**Task statement:**
Please repeat the records below, substituting "column heading" for "table header cell" and changing nothing else.

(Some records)
########################################
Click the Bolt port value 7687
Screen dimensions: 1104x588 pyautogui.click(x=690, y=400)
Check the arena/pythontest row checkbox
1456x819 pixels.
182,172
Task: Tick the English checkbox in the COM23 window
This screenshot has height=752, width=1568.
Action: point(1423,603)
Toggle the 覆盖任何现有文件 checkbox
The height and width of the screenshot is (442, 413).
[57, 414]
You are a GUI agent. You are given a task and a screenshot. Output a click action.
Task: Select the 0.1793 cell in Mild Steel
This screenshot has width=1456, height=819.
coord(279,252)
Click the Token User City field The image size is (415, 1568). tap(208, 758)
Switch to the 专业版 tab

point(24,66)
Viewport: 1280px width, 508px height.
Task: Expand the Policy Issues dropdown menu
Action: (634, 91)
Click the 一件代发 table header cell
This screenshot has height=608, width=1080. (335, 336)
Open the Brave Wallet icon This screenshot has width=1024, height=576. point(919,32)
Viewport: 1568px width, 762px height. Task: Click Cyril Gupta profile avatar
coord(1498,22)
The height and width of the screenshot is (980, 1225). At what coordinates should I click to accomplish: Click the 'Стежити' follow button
########################################
**Solution to this problem:**
Click the Bolt port value 7687
Screen dimensions: 1104x588 pyautogui.click(x=690, y=400)
Check the arena/pythontest row checkbox
1456x819 pixels.
182,172
Task: Tick the English checkbox in the COM23 window
This screenshot has height=752, width=1568.
Action: point(1423,603)
Toggle the 覆盖任何现有文件 checkbox
The height and width of the screenshot is (442, 413).
[57, 414]
You are a GUI agent. You are given a task and a screenshot. Output a click action.
Task: Select the 0.1793 cell in Mild Steel
This screenshot has width=1456, height=819.
coord(279,252)
Click the Token User City field The image size is (415, 1568). tap(208, 758)
Switch to the 专业版 tab

point(24,66)
Viewport: 1280px width, 508px height.
Task: Expand the Policy Issues dropdown menu
Action: (634, 91)
Click the 一件代发 column heading
This screenshot has height=608, width=1080. (335, 336)
Open the Brave Wallet icon This screenshot has width=1024, height=576. point(919,32)
Viewport: 1568px width, 762px height. Task: Click Cyril Gupta profile avatar
coord(1498,22)
The height and width of the screenshot is (980, 1225). At what coordinates should I click to accomplish: Click the 'Стежити' follow button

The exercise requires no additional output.